The coroner admitted he was 'trying to understand how this patient received insulin, on the basis of agreed evidence, probably towards the end of his surgery.' He asked Mr Theron: 'Is there any way you could understand how this patient came to have received, during that procedure, insulin in injectable form?' Dr Theron replied: 'No.'
Counsel for Mr Gough's family, Bramble Badenoch-Nicolson, raised the issue of UHW theatre staff shortages. The surgeon and consultant anaesthetist in charge of Mr Gough's eight-hour operation had not had breaks or junior staff cover.
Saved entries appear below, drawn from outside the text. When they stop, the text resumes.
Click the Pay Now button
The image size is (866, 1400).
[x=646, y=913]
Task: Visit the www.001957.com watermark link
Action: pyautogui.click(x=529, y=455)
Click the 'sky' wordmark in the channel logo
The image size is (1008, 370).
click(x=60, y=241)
Liver surgeon Girogio Alessandri had already told the hearing that he would usually have a junior doctor registrar throughout but one was only available for part of the procedure. Consultant anaesthetist Dr Holst, who was at times tearful in his evidence at the start of the inquest, told how he could take neither food nor comfort breaks as there was no assistant anaesthetist as there should have been.
Asked about this, Ms Wade insisted: 'There is always an opportunity for someone to call for a break, if needed, during surgery. It is up to them to decide if they need a toilet break or break for food.' She said there is a 24-hour theatre with two anaesthetists, one of whom is usually available to help, and 'there is some flexibility.'
Pressed by Ms Badenoch-Nicolson on how safely drugs are stored in UHW's operating theatres, she added: 'The health board is doing as it is advised and following the medicines code of conduct for storage.' She said controlled drugs are locked up and checked. Insulin, though not a controlled drug, is also locked up. 'I think we are doing all the checks we need on storage,' said Ms Wade.
Asked why the surgeon carrying out Mr Gough's operation had gone home afterwards to get equipment for the educational video of the procedure, and then returned to check his patient in the recovery room, Ms Wade said UHW now has 'a new process' so that all the recording kit is at the hospital. In short, she denied UHW had staff shortage issues, problems with staff being unable to take breaks during surgery, or problems with drug storage and educational filming of operations.
However, she said post-surgery handover and blood gas test procedures have been tightened and insulin is now stored in the recovery rather than anaesthetists' room. The hearing continues.